▸ **Task brief**
Pick out each line in the rows below that contains the word "Select", and copy those lines. Case counts.

(Collected data entries)
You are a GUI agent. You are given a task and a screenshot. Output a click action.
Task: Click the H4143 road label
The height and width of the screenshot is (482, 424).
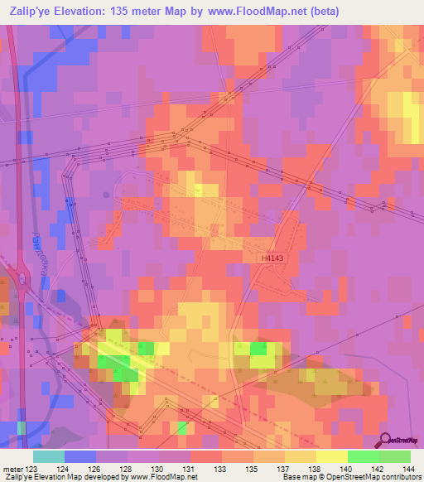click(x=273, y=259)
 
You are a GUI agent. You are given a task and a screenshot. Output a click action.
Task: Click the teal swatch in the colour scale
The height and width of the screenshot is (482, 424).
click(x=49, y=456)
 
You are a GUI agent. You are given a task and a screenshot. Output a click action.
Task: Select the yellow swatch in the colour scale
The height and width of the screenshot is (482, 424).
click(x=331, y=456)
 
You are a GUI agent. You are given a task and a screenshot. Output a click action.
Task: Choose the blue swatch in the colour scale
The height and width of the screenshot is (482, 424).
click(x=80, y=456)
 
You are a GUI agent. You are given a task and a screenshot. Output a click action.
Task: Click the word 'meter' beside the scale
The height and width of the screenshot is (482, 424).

...

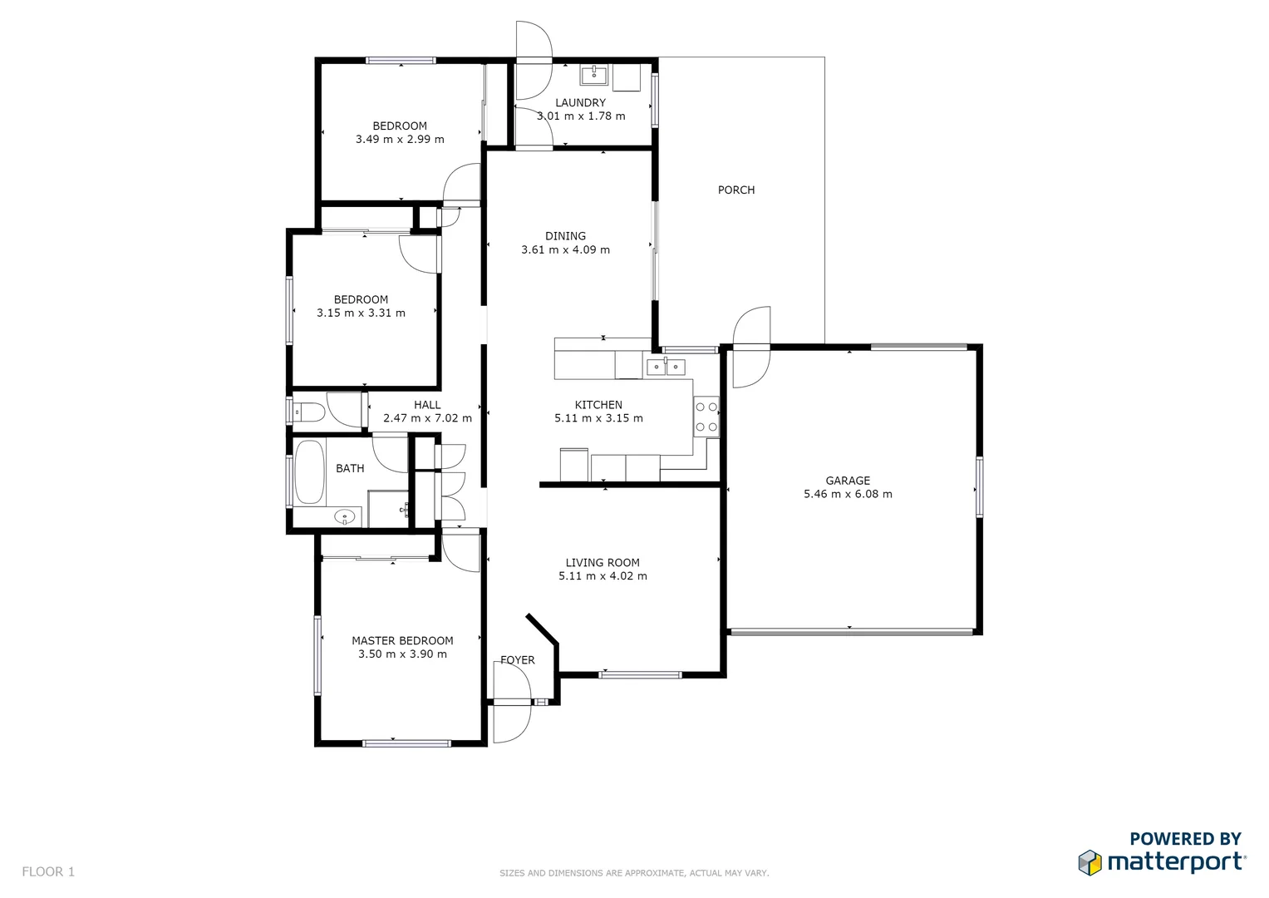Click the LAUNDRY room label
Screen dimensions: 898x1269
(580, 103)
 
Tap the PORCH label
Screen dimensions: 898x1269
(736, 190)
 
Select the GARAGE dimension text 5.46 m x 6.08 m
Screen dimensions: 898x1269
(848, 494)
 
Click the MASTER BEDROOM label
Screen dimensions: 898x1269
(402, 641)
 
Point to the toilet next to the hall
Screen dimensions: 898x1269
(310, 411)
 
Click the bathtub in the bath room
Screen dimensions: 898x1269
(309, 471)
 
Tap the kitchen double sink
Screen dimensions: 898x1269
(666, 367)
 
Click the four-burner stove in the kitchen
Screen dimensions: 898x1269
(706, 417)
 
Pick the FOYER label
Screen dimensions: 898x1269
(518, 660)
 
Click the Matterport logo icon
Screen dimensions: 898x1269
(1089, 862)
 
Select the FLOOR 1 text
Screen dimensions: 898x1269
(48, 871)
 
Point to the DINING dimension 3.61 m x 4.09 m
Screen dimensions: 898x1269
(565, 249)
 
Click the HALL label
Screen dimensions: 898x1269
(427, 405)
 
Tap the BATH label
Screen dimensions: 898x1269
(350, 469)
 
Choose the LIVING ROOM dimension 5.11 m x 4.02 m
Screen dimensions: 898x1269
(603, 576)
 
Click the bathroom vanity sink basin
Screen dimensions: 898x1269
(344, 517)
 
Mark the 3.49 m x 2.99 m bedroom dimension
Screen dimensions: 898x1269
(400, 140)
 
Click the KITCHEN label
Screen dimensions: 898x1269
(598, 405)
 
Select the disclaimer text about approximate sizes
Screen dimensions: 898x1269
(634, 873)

▸ **Result for this exercise**
Task: Select the yellow swatch in the colour scale
Select the GARAGE dimension text 5.46 m x 6.08 m
Select the FLOOR 1 text
Select the disclaimer text about approximate sizes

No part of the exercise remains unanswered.